• Input:
----
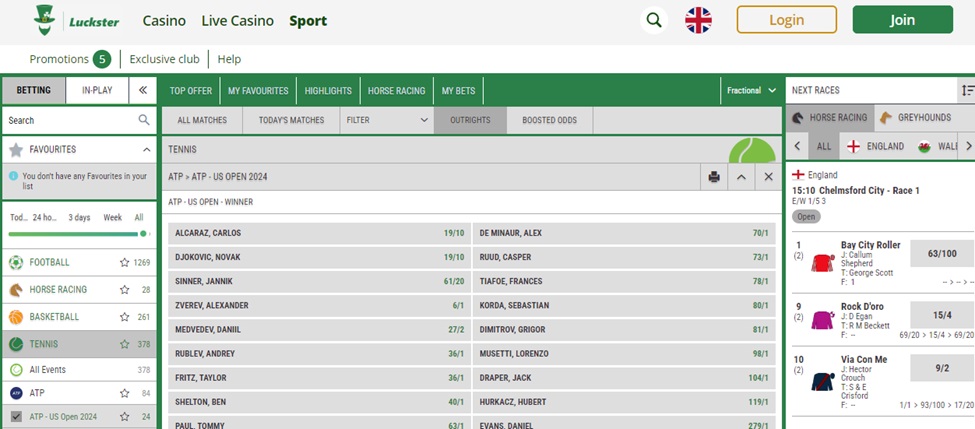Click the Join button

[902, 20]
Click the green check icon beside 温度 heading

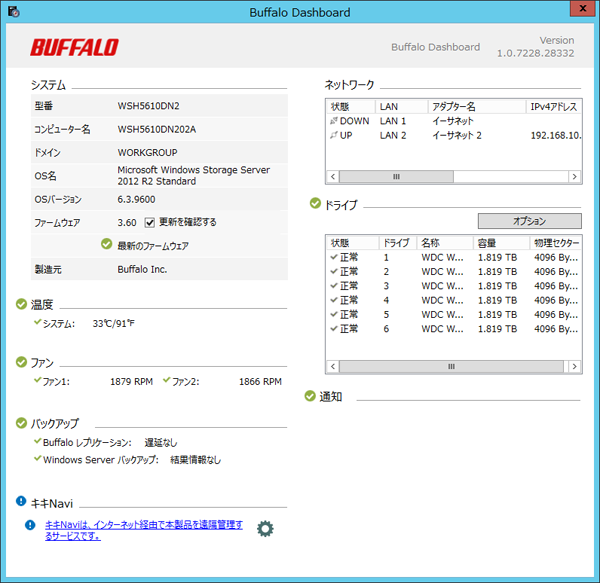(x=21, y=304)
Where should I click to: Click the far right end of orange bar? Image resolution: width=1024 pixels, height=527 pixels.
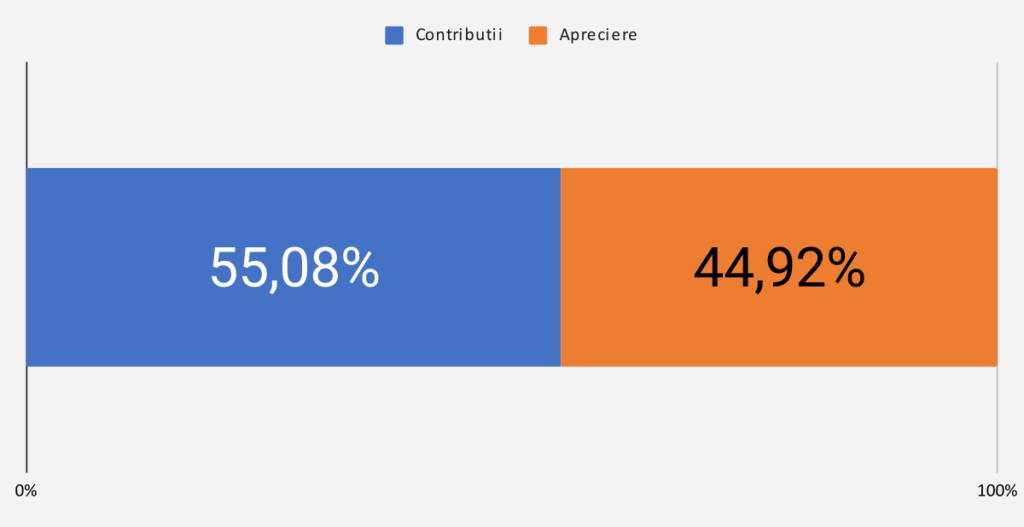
----
• Exercise requirements:
Set out, exactly as given, the line that contains "Click the green check icon beside 温度 heading" along with each line after it through the end of the records above; omit the pictures.

• Reply to the task:
Click the green check icon beside 温度 heading

(x=21, y=304)
Where should I click to: Click the far right end of orange bar? Image resolution: width=1024 pixels, height=527 pixels.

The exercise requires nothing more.